● Directive A
In the message about the ThreadInVMForHandshake fix, on how many platforms was the patch run through nightly testing?
● Directive B
Pick up the message about the ThreadInVMForHandshake fix from the point where it stops and extend it.

## start Passage

~ThreadInVMForHandshake() should call handle_special_runtime_exit_condition()

Fri May 10 07:42:12 UTC 2019

Hi Dan,

thanks for looking at the issue.

  >                 _semaphore.wait_with_safepoint_check(thread)
  >                 : ThreadBlockInVM tbivm
  >                 :   make_walkable()
  >                 :   trans(_thread_in_vm, _thread_blocked)
  >                 : _impl.wait()
  >                 : <VM_thread signals>
  >                 : <VM_ThreadSuspend on target thread>

Presume the safepoint ends before T (target thread) is scheduled back on a CPU again. Makes things
easier. Then T will go straight back to handle_polling_page_exception() and from there to Java.

Note we reach process_self_inner() as well coming from
JavaThread::check_special_condition_for_native_trans(JavaThread *thread), that is when returning
from native to java.

(copied from Eclipse CDT)

HandshakeState::process_self_inner(JavaThread *) : void
	HandshakeState::process_by_self(JavaThread *) : void
		JavaThread::handshake_process_by_self() : void
			SafepointMechanism::block_or_handshake(JavaThread *) : void
				SafepointMechanism::block_if_requested_slow(JavaThread *) : void
					SafepointMechanism::block_if_requested(JavaThread *) : void
						JavaThread::check_safepoint_and_suspend_for_native_trans(JavaThread *) : void
							JavaThread::check_special_condition_for_native_trans(JavaThread *) : void
								JavaThread::check_special_condition_for_native_trans_and_transition(JavaThread *) : void
								SharedRuntime::generate_native_wrapper(MacroAssembler *, const methodHandle &, int, enum BasicType *, VMRegPair *, enum BasicType) : nmethod *
								TemplateInterpreterGenerator::generate_native_entry(bool) : address

And note that async. exceptions are handled there, too.

  > You don't mention how you tested this fix.

I've put the patch through our nighly testing at SAP: proprietary tests, tck, jtreg, with and
without -Xcomp on 9 platforms.

  > You also don't say whether you have a test that reproduces this issue.

I do have stress testing that reproduces the issue. Unfortunately it's based on a larger project
still in developement.

A dedicated test case could look like this:

Target threads T1...TN run in a tight java loop
Another thread U executes handshake operations with T1...TN in an endless loop
Another thread V in a loop calls java_suspend() on T1...TN and asserts that stacks are walkable

Thanks, Richard.

## end Passage
## start Rows

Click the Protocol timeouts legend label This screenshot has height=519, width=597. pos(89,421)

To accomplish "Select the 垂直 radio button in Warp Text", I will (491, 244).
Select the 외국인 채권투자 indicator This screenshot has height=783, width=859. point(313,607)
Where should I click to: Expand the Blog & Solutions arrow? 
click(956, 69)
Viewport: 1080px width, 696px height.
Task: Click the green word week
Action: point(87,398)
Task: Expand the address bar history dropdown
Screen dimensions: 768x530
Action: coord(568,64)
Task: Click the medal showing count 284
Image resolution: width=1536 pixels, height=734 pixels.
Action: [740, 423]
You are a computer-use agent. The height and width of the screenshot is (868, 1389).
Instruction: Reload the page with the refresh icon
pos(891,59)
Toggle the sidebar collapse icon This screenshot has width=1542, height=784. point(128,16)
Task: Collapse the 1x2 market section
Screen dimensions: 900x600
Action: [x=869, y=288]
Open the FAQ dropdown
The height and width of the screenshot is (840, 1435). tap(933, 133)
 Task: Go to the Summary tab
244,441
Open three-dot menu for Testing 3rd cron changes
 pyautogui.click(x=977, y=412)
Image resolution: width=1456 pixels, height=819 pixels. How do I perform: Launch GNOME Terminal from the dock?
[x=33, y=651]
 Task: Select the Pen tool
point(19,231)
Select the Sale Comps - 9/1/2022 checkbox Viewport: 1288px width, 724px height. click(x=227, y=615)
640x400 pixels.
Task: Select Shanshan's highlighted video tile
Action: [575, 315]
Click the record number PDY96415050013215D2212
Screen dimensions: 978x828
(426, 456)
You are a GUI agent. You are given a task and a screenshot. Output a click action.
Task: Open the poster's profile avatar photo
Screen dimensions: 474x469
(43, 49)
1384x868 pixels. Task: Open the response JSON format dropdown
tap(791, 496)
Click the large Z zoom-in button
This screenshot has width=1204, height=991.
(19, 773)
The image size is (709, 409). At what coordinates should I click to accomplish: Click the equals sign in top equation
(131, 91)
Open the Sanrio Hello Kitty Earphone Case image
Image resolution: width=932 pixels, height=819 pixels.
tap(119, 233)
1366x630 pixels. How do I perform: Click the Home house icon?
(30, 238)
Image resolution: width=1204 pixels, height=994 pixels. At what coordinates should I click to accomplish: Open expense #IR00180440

## end Rows

● Exercise output A
Nine platforms.

● Exercise output B
-----Original Message-----
From: Daniel D. Daugherty <daniel.daugherty at oracle.com> 
Sent: Freitag, 10. Mai 2019 01:11
To: Reingruber, Richard <richard.reingruber at sap.com>; hotspot-runtime-dev at openjdk.java.net; Robbin Ehn <robbin.ehn at oracle.com>
Subject: Re: ~ThreadInVMForHandshake() should call handle_special_runtime_exit_condition()

Richard,

Very nice catch!

On 5/9/19 6:05 AM, Reingruber, Richard wrote:
> Hi,
>
> could I please get reviews and sponsoring for
>
> Webrev: http://cr.openjdk.java.net/~rrich/webrevs/2019/8223572/webrev.1/

src/hotspot/share/runtime/interfaceSupport.inline.hpp
     Verified that your new conditional block for calling
     handle_special_runtime_exit_condition() and the
     conditions for the parameter match the code at the
     end of SafepointSynchronize::block(JavaThread *thread).

I had to walk through the target thread call sequence:

SafepointSynchronize::handle_polling_page_exception(JavaThread *thread)
   thread->safepoint_state()->handle_polling_page_exception
     SafepointMechanism::block_if_requested(thread())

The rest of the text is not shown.